Similar attempts to introduce algorithmic judgment have been made in contemporary pop music, a genre where best-selling stylometrics are clearer, are mathematically transcribable, and have been central for some time. There’s a nearly fixed structure in pop music, and a best-selling chord progression, I-V-vi-IV. (That’s the cathartic loop you find in Toto’s “Africa,” Miley Cyrus’s “Party in the USA,” and the Beatles’ “Let It Be.”) Top Forty radio tends to average out at around a hundred and twenty beats per minute; hit songs last between three and four minutes; the list goes on.

Because math in music is clearer, attempts to capitalize on it have moved further along. In 2009, a company called Music Intelligence Solutions released commercial software, called uPlaya, that allowed musicians to upload a track and receive, via proprietary “Hit Song Science,” a catchiness score. Here, one sees the limits to algorithmic judgment in the fact that, for example, uPlaya gave an 8.9 (on a scale of 10) to the commercially successful and powerfully irksome “I Got a Feeling,” by the Black Eyed Peas. That track’s chord progression would test well; a program could match it up with Fall Out Boy’s “Sugar We’re Going Down” and the verses of Taylor Swift’s “Fifteen.” It clocks in at a hundred and twenty-eight beats per minute and generally hews to the math. But there’s nothing communicated by that 8.9 that a person with the most rudimentary musical knowledge can’t hear immediately; what’s more, only a human listener would hear that “I Got a Feeling,” with every replay, grates increasingly on the ears. When the data are reliable, an algorithm may be able to predict success, but it can’t tell you what’s good. In any case, nothing of note happened with uPlaya: the last post on its Facebook page reads, “It looks like the music industry is not as bleak as predicted,” and is dated January 30, 2012.
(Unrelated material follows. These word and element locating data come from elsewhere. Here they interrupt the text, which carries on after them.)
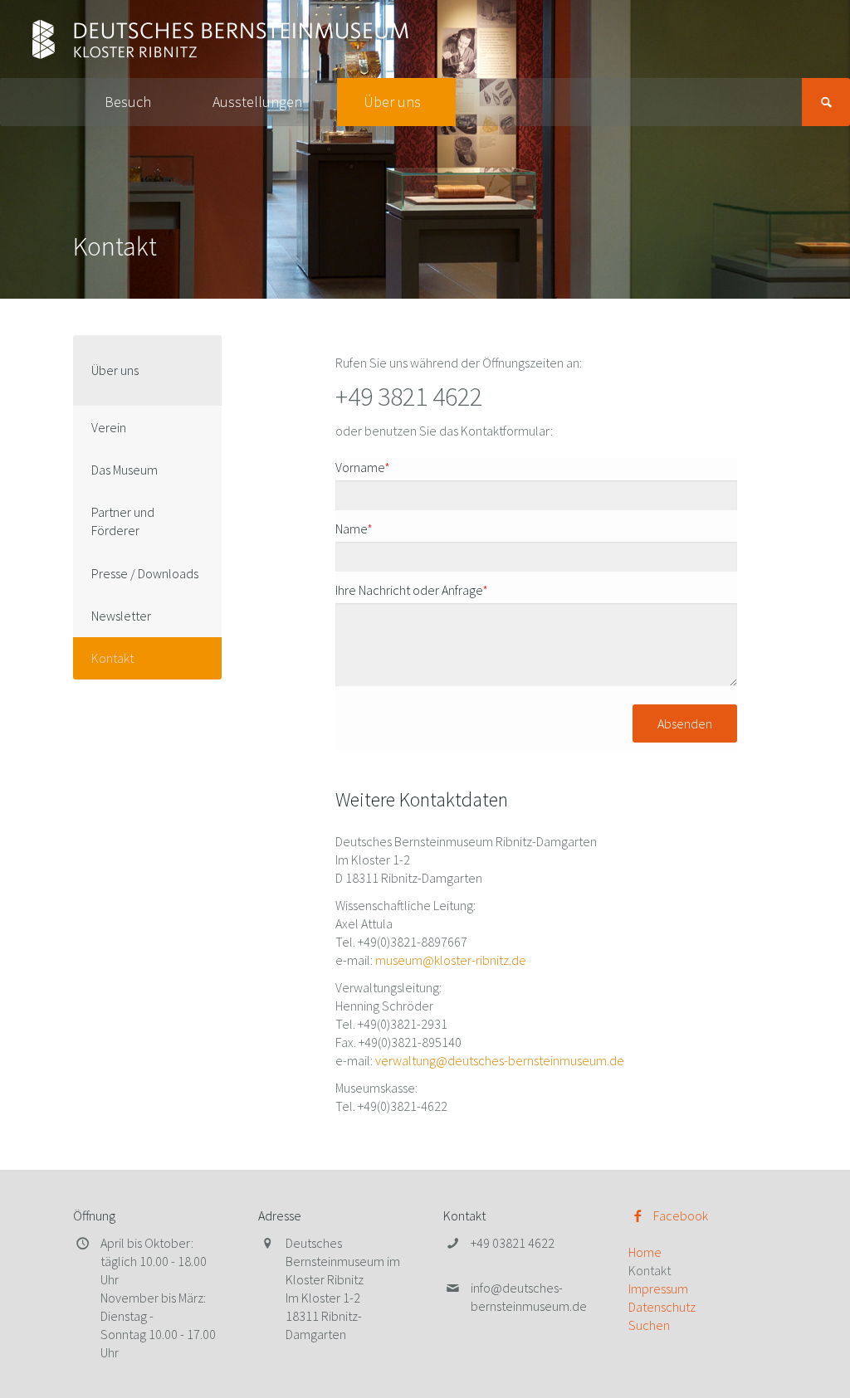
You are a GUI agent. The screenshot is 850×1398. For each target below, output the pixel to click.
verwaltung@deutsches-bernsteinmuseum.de (499, 1060)
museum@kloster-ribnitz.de (450, 960)
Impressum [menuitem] (658, 1288)
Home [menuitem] (645, 1252)
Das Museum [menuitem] (124, 469)
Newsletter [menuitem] (121, 615)
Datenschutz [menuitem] (662, 1306)
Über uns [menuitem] (392, 101)
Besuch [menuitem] (128, 101)
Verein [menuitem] (108, 427)
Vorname (362, 467)
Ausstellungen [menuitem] (257, 101)
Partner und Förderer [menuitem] (122, 521)
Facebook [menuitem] (680, 1215)
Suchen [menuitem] (649, 1325)
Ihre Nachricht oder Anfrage (411, 590)
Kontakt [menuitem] (112, 658)
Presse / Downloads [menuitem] (144, 573)
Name (354, 528)
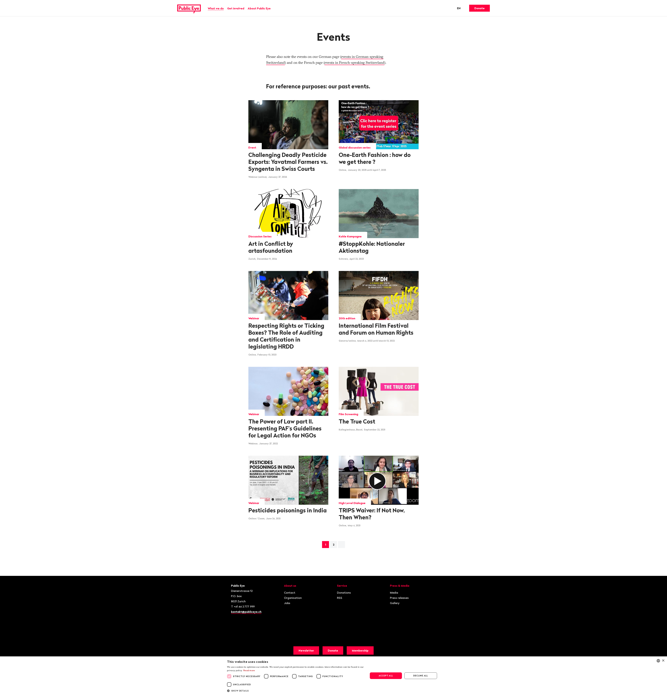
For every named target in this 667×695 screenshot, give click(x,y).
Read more (249, 670)
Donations (344, 592)
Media (394, 592)
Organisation (293, 598)
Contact (289, 592)
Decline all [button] (420, 675)
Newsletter (306, 650)
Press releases (399, 598)
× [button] (663, 660)
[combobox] (658, 660)
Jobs (287, 603)
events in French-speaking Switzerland (354, 62)
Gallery (395, 603)
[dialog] (333, 675)
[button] (295, 690)
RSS (339, 598)
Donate (479, 8)
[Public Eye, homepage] (189, 8)
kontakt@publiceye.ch (246, 611)
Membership (360, 650)
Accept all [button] (386, 675)
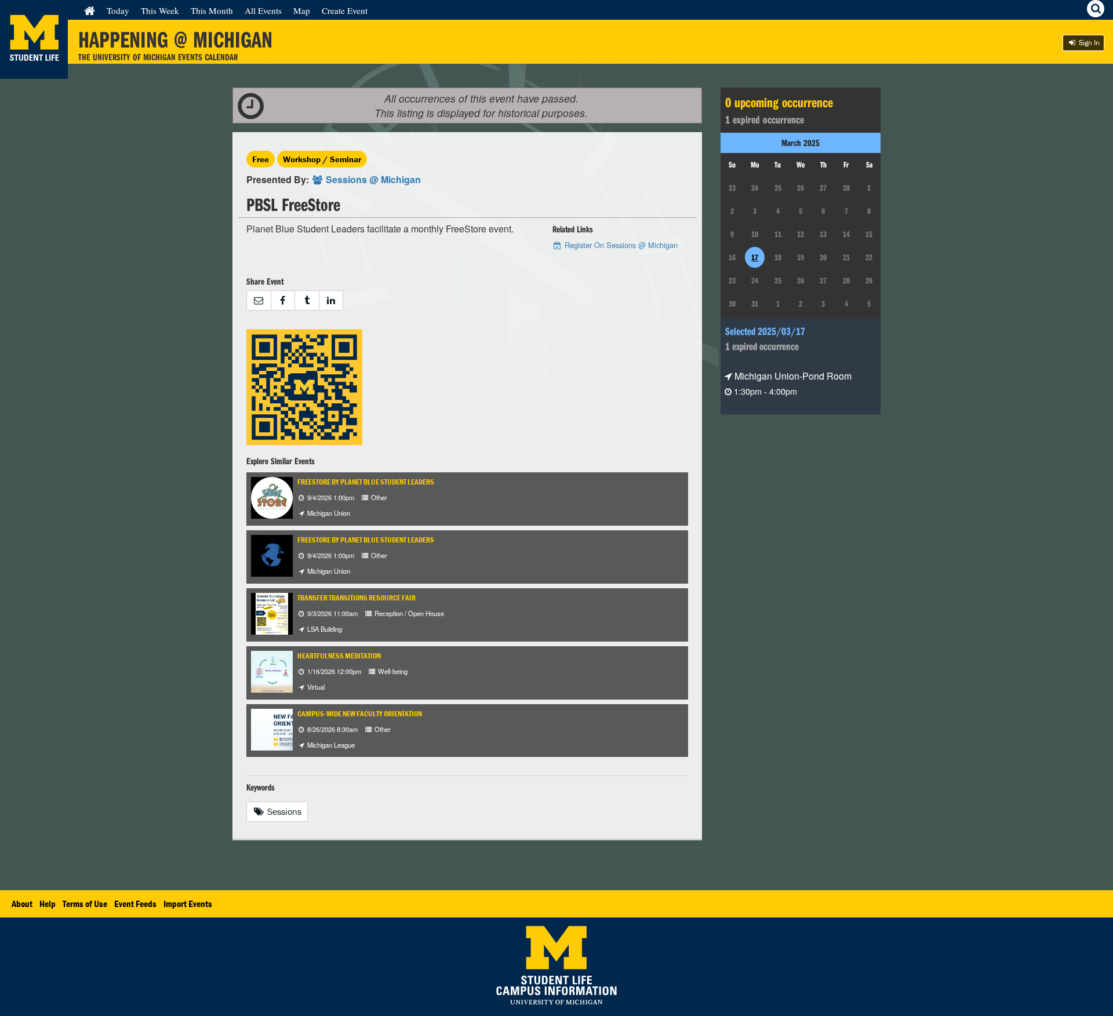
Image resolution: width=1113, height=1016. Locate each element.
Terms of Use (85, 903)
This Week (160, 10)
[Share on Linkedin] (331, 300)
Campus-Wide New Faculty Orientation (359, 714)
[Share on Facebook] (283, 300)
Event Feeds (135, 903)
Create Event (345, 10)
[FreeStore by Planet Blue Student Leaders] (272, 496)
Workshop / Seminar (322, 159)
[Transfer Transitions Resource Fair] (272, 612)
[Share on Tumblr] (306, 300)
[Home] (89, 10)
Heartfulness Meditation (339, 656)
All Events (263, 10)
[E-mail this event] (258, 300)
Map (301, 10)
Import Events (187, 903)
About (22, 903)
At the beginning of “The Bestseller Code,” Archer and Jockers concede the algorithm’s limits. “Our belief,” they write, “while it may be irritating and old-fashioned, is still that if you want to be a bestselling writer then first you have to learn and really appreciate fiction with as many tools as you can.” That belief may be old-fashioned, but it’s not irritating. It does, though, threaten the utility of a code: once you’ve done that learning, you don’t need an algorithm to confirm it.